Start of Dataset extract

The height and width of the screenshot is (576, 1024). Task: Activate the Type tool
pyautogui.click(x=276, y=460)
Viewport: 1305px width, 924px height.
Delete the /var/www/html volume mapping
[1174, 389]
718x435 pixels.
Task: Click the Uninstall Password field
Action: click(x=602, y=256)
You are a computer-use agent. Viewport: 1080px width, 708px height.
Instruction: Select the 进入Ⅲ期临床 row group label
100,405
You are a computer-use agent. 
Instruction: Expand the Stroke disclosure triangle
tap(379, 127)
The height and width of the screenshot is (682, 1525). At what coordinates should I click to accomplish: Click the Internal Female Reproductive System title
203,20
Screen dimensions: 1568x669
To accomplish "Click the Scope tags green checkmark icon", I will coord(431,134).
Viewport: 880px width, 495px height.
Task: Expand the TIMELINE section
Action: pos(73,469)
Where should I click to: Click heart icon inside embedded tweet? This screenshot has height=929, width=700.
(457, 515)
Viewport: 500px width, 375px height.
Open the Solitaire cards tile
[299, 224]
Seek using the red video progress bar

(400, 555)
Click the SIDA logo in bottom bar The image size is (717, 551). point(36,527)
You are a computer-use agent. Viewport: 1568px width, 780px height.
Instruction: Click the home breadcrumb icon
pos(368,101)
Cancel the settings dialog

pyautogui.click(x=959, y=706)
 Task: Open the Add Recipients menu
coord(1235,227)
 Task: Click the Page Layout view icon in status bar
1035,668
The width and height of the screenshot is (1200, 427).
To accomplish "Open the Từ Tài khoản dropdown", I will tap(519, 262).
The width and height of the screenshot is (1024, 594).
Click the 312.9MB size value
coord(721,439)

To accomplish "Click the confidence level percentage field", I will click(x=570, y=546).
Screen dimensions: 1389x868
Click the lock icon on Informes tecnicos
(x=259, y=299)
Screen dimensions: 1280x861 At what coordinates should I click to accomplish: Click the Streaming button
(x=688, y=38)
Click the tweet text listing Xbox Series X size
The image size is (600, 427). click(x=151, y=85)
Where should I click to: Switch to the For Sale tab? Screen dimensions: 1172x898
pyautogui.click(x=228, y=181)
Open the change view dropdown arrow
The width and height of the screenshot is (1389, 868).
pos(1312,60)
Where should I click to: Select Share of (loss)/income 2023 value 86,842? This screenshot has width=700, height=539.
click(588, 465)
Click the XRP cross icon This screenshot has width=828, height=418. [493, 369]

End of Dataset extract

__Goal of the exercise__
The lines to return are those with the string "computer" in them; copy each from the entries above.

__Response__
You are a computer-use agent. Viewport: 1080px width, 708px height.
You are a computer-use agent. 
You are a computer-use agent. Viewport: 1568px width, 780px height.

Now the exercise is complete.